For silver, the story is exactly the same. Use an ETF, but first read the prospectus to be sure the shares are a permissible investment.

A second approach is to use an IRA that is dedicated to gold. A number of such programs are available, and each is sponsored by a gold dealer. The advantage, at least in the eyes of some investors, is that a gold IRA cuts out the need to use an ETF. The IRA holds actual bullion or coins, not shares in a fund that owns gold. If you are an ETF-doubter (sorry, I won't be joining you for that party), avoiding ETF worries can look like an important advantage, even though a gold IRA still leaves the metal in the hands of a third party.

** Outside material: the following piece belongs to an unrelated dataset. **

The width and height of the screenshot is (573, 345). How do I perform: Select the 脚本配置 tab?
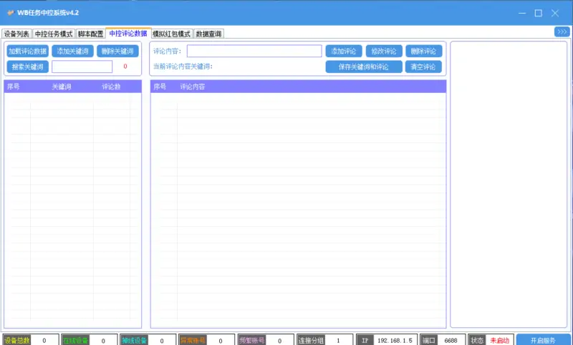(90, 34)
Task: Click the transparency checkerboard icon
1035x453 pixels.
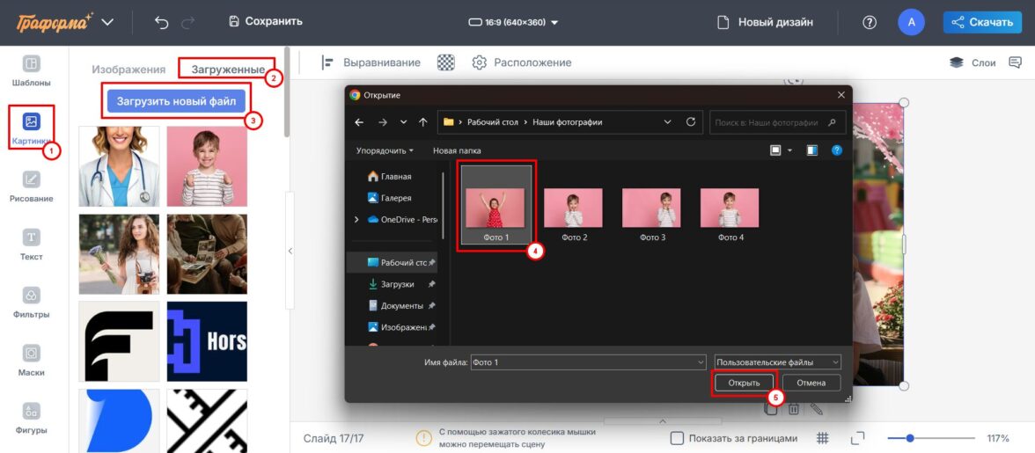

That method of ETF avoidance comes at a cost, however. With a gold IRA, you are a quasi-captive of the gold dealer that sponsors it and of the custodian that holds it. When you buy or sell, expect spreads or commissions that are bigger than what you’d pay if you were free to shop around. In addition, you’ll be paying the custodian something for each transaction, and you may be paying storage fees. There’s also a convenience factor to consider: if you decide you want to sell part of the gold and buy something else, you'll need to move the proceeds of the sale into an IRA that will accommodate the new investment.

There is a third alternative, which I’ve dubbed the Open Opportunity IRA, that starts with a simple idea but opens many doors for you. It’s an IRA that directly holds just one thing – a limited liability company that you manage. The IRA custodian is the legal owner of the LLC, but you deal with the custodian only during the setup process. During that process, assets are rolled over from your old IRA to the new custodian and then into the LLC. After that, you as Manager of the LLC have your hands on the steering wheel and can invest and reinvest in just about anything with any broker, dealer or other party, and you can do so without waiting for the custodian to approve anything and without paying the custodian for storage or for handling transactions. 

In the case of gold and silver, since the metal will be owned by the LLC and not by the IRA custodian, you will be limited to American Eagles and Buffaloes. But you are free to buy them from any source that is not related to you, and you can store them in whatever way you think is best – in a safe deposit box, under the floorboards at home or in the back of your refrigerator. And they don’t need to stay or even be purchased in the US. If you think that a dealer in Uruguay is the best place to buy the coins or that a hollow tree in Patagonia is the right place to store them, you can buy and store in those places. You are in charge, and you only deal with the third parties you want to do business with.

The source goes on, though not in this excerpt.